— Должно быть, аббатисе платили за твое содержание, так как тебе дали образование вместо того чтобы отослать в подмастерья. У тебя есть какие-нибудь идеи, кто твои родители?
Он покачал головой, так что его кудри заблестели в свете восходящей луны.
— Мне никогда не говорили. Иногда... иногда я притворялся сыном короля.
Он мог быть Плантагенетом, подумала она: у него было такое же красивое, крепкое тело, такие же ясные голубые глаза и светлые волосы. Возможно, он был сыном Эдуарда IV, который, как говорили, мог оставить после себя любое количество внебрачных детей, или его брата Клэренса, который был даже более щедр на объятия. Это была безобидная фантазия.
— Ты бы был прекрасным принцем, — сказала она тихо, затем отвела взгляд от румянца, который залил лицо юноши.
Наконец они отправились в путь. Их шаг был медленным, отчасти из-за младенца, но также оттого, что кормилица сидела на своем муле со всем изяществом мешка с зерном. Животное, на котором она ехала, не испытывало восторга от наездницы, а также от корзин, свисающих по обе стороны от седла, в одной из которых была провизия для младенца, а вторая была приспособлена для перевозки ребенка.
Женщина сразу же предложила взять младенца под свою опеку, но Изабель отказалась. Они совсем не была уверена, что кормилица сможет одновременно управлять своим мулом и заботиться о безопасности младенца. Кроме того, ощущение маленького тельца в руках вызывало удовлетворение где-то глубоко внутри нее. Ей доставляло радость покрывать маленькое, спящее личико своей накидкой от холодного ночного ветра и держать ее близко к себе.
Не то чтобы она могла поклясться, что действительно сильно желала ребенка, как некоторые женщины.

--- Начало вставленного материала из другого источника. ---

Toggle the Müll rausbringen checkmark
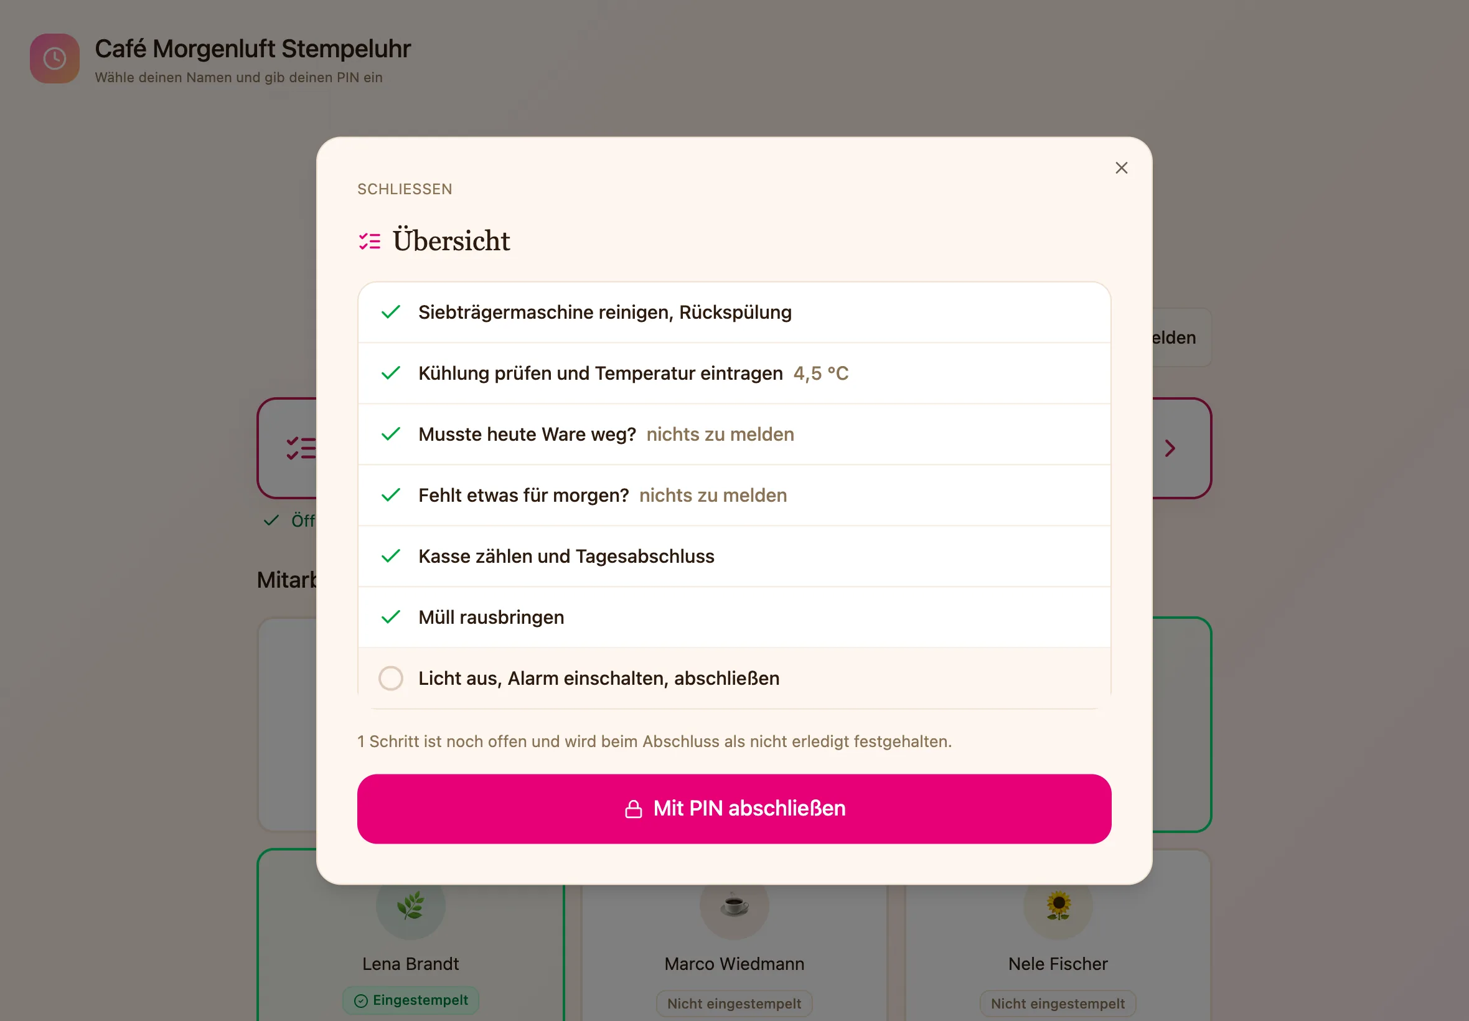1469x1021 pixels. (391, 617)
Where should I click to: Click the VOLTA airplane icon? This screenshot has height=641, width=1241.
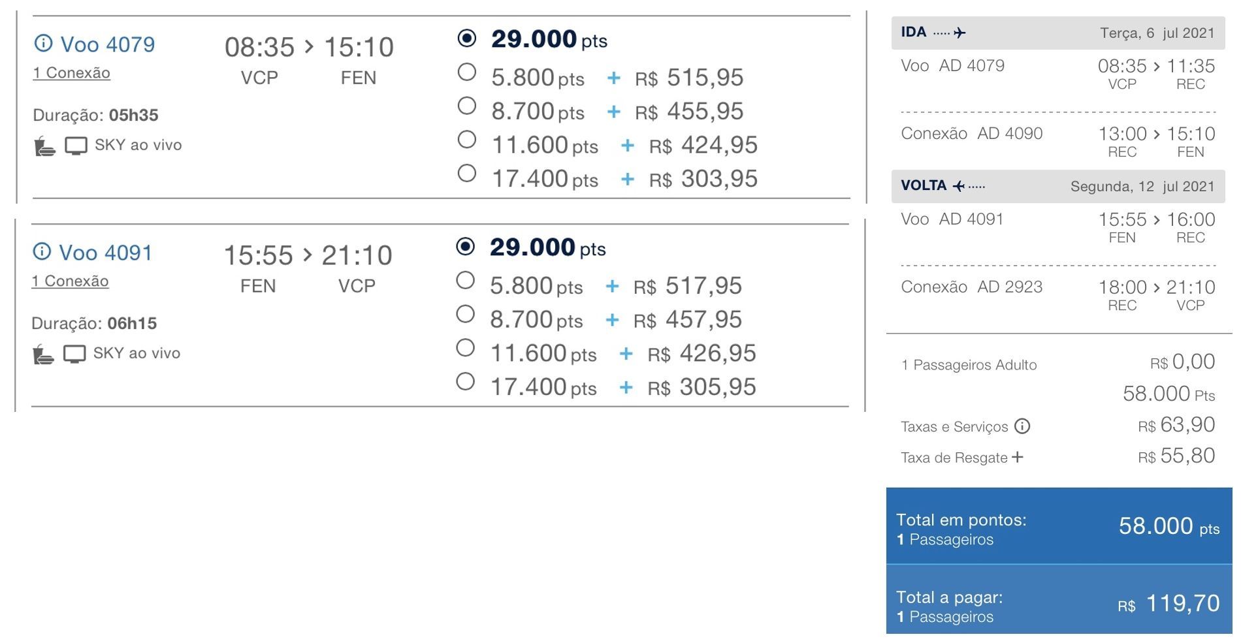click(x=959, y=186)
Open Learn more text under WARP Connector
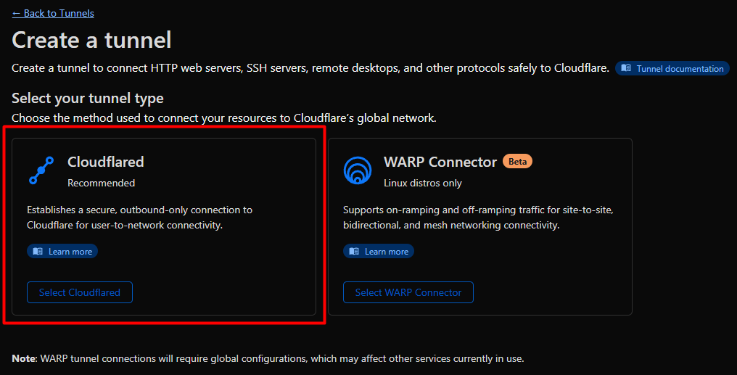Screen dimensions: 737x375 387,252
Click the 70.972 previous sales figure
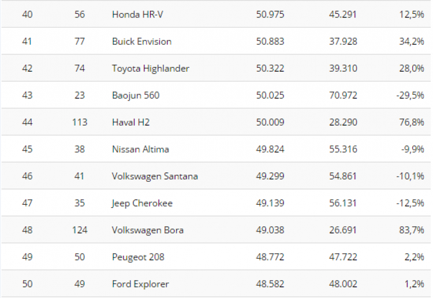The width and height of the screenshot is (433, 298). click(343, 95)
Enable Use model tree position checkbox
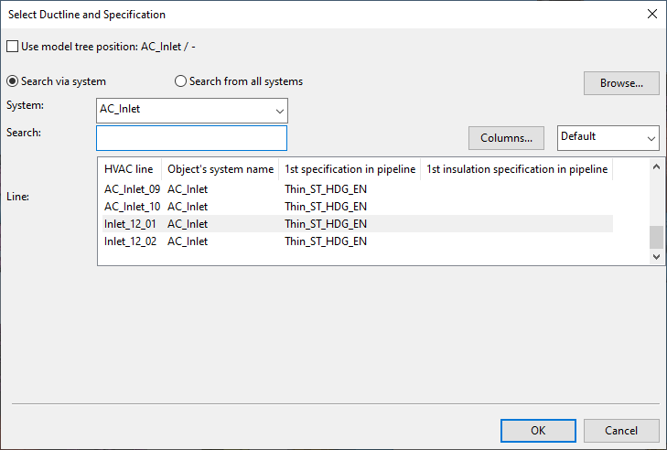The height and width of the screenshot is (450, 667). tap(13, 46)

Она осознавала, что в ней жила маленькая надежда иметь своего. Это не имело ничего общего с Рэндом и его заключением или с вероятностью, что иначе его род прекратится с его смертью. Нет, это было просто естественно. И все.
— Стойте!
Два всадника подъезжали к ним из-за группы деревьев. В шлемах, одетые в плащи без всяких опознавательных знаков поверх кольчуги, они окружили их с обеих стороны. Они теснили их, орали, хватались за их поводья, как будто чтобы заставить их остановиться. Изабель почувствовала, как младенец вздрогнул, напрягся под пеленками, когда проснулся с приглушенным плачем. В тот же момент она услышала лязг — Дэвид обнажил меч.

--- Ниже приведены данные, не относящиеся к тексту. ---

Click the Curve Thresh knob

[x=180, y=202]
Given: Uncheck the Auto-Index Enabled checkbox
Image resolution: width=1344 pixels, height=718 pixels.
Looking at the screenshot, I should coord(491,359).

Ярость нахлынула на Изабель безудержной волной, как ничто, что она чувствовала раньше. Она резко дернула голову своей лошади, отбиваясь от хватающих рук с такой силой, что кобыла встала на дыбы, чуть не сбросив ее с седла. Когда она опустилась, путь впереди был свободен, и Изабель пришпорила ее, склонившись над драгоценным грузом, который она держала, чтобы спрятать и защитить ребенка.
За собой она слышала, как кричала кормилица, ругательства двух нападавших, приглушенные скрывающими их шлемами, которые также были без определяющих эмблем. Металл лязгал о металл, и кони ржали в панике. Поверх всего раздавались хриплые крики Дэвида, пока он разрезал воздух серебряными молниями большого клинка, который он держал обеими руками.
— Скачи, глупая женщина! — выкрикивал он гневно и требовательно. — Скачи!
Посмотрев назад через плечо, Изабель увидела, что Дэвид кричал это не ей, а неповоротливой кормилице, которая пригибалась и раскачивалась в седле, когда один из всадников схватил ее, пытаясь стащить с мула. Дэвид хотел, чтобы нападавшие поверили, что кормилица держала младенца как крестьянского ребенка пристегнутым ремнем в корзине, которая была привязана к мулу. Он ударил по крупу животного мечом плашмя, так что оно вырвалось и ускакало испуганным галопом.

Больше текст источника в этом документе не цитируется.